The good news is that it suggests that co-payments and a range of new private funding schemes might well be a way forward.

Interesting to note that the very excellent Professor Anne Marie Rafferty et al., Professor of Nursing at Kings College London has just published research which proves that wards with a lower nurse-to-patient ratio had a 26 per cent higher patient mortality rate. Following her survey of nearly 4,000 nurses in 30 hospital Trusts in England she concludes that had there been more nurses on the wards then 246 more lives could have been saved. This research has just been launched by the Royal College of Nursing. Results:

‘Patients and nurses in the quartile of hospitals with the most favourable staffing levels (the lowest patient to nurse ratios) had consistently better outcomes than those in hospitals with less favourable staffing. Patients in hospitals with the highest patient to nurse ratios had 26% higher mortality.’

When I trained at South Lothian College of Nursing & Midwifery from 1982-1986, long before the dreaded Project 2000, this knowledge that it was intensity of bedside care that determined the quality and safety of healthcare on any given ward be it acute, psychiatric or, as we had in those days, a ward for the learning disabled, was self-evident and was just one of the reasons why student nurses spent much of their training learning on wards at the bedside with trained nursing staff. Now we need highly trained and gifted academic nurses like Anne Marie to research and prove the case. Doubly so when we have a Government encouraging Trusts to ‘shed staff’ at the moment in the interests of balancing the books of an under pressure NHS their policies have overheated with too many productivity targets.
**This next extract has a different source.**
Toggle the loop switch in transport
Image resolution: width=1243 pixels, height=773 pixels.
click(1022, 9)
Those of us who have spent long careers in health and UK public healthcare understand that it really is time for politicians to ‘butt out’ of healthcare as our American cousins would say. Politicians cannot and should not be allowed to manage health services and health service delivery. This important matter should be left to the professional community of health service managers, doctors, nurses, therapists and paramedics. Self-governing Foundation Trusts are a good thing, a self-managing independent NHS, responsive to the consumer-patient, would be even better. Let’s get there as quickly as we can.
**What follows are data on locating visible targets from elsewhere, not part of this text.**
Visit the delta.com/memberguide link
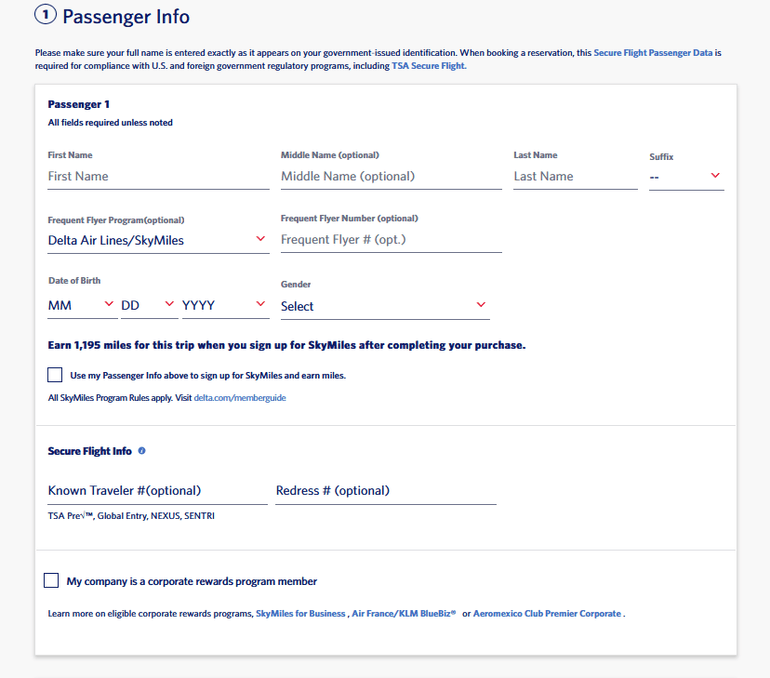 240,398
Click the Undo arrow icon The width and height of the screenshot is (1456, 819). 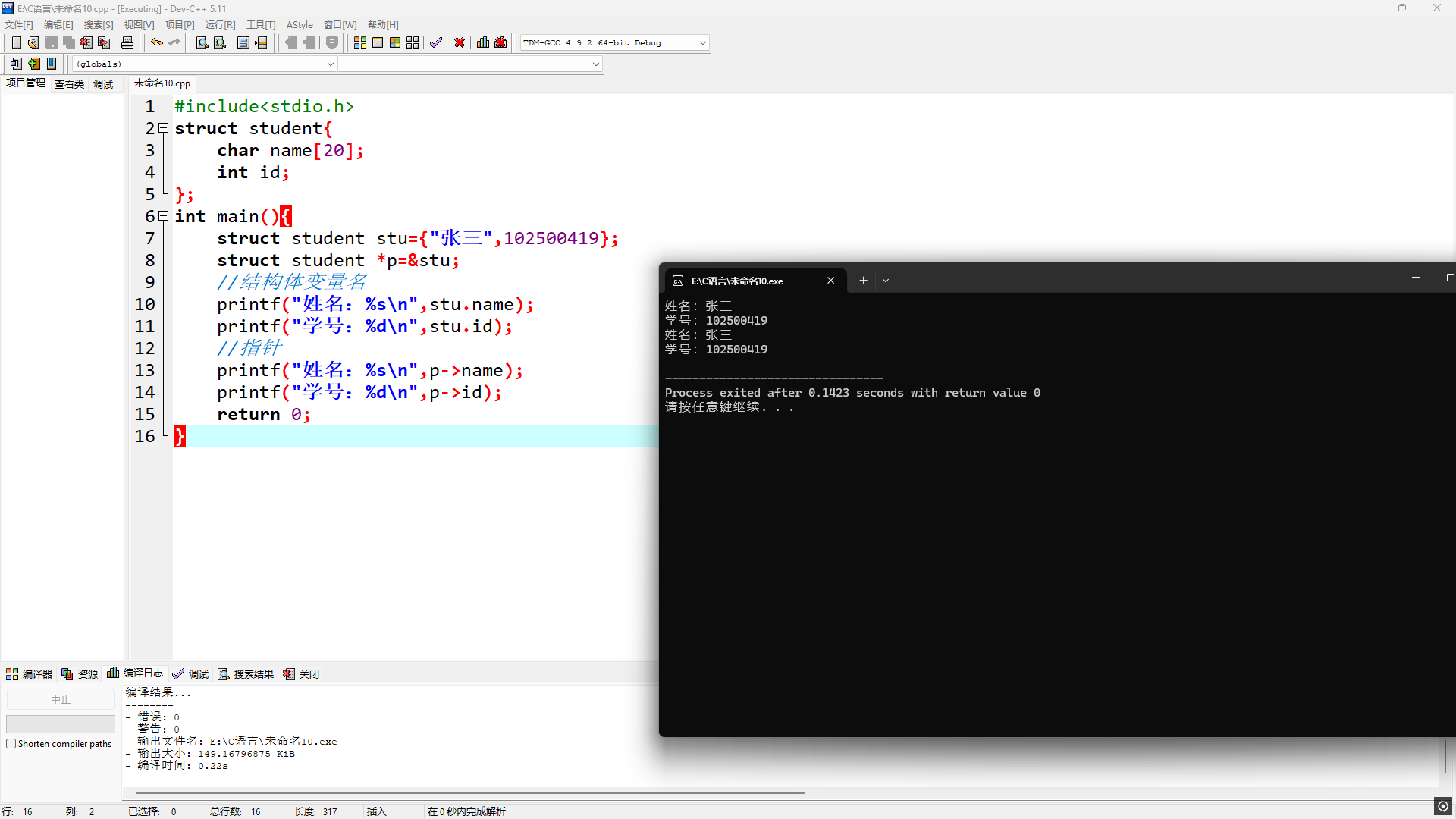pyautogui.click(x=156, y=43)
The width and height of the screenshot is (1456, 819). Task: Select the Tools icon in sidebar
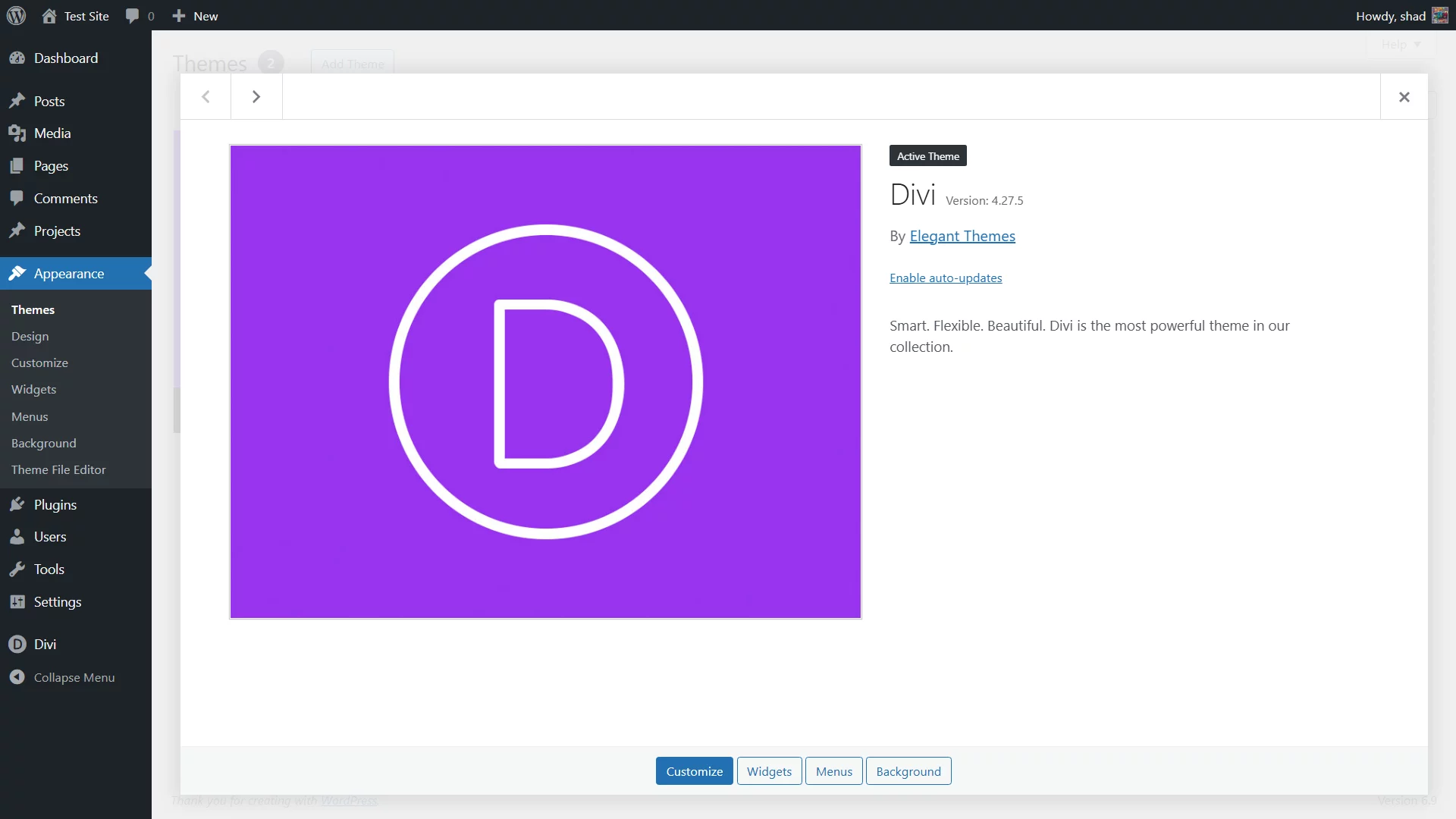point(17,569)
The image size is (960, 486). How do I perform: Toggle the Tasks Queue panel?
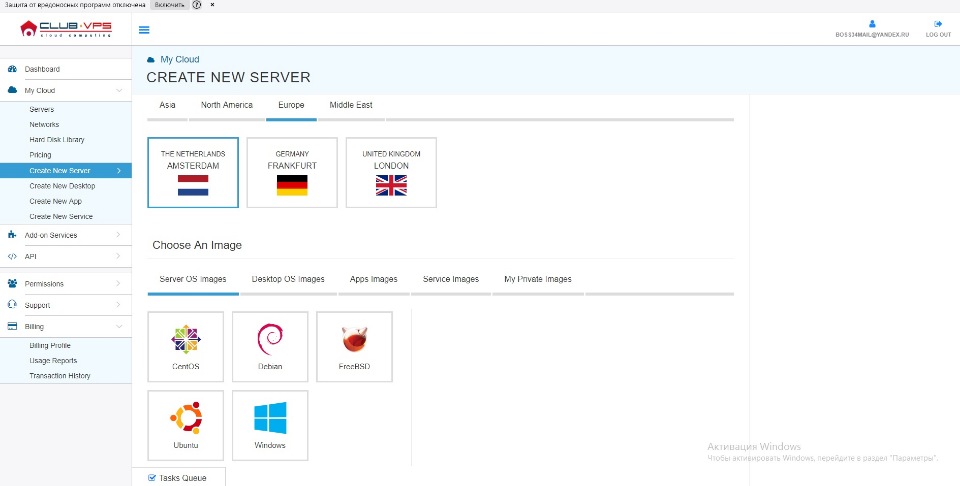click(x=177, y=478)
Ask a patient going into hospital for a hip operation what they expect of their care and they will probably come up with the following list:

  • A bright clean surgical ward with some privacy – a single room or at least a four bedded bay would be a great bonus
  • A well staffed ward with friendly competent nurses in clean uniforms and perhaps a lead nurse in the team responsible for their personal care plan, who discusses it with them
  • Decent food and some choice of menu
  • Polite, attentive and caring medical staff and a consultant that comes to see them on his ward rounds to explain and discuss the treatment options, their operation and the recovery timeline
  • Opportunity to discuss their operation
  • Opportunites to for structured convalescence before discharge
  • The right to see their nearest and dearest when they want to see them

The problem we still have in the UK is that although we have come a very long way from the great variability of NHS care of the 1980’s, this list is still not a guarantee in every NHS hospital in the UK, but it is in the independent sector. Now why is that?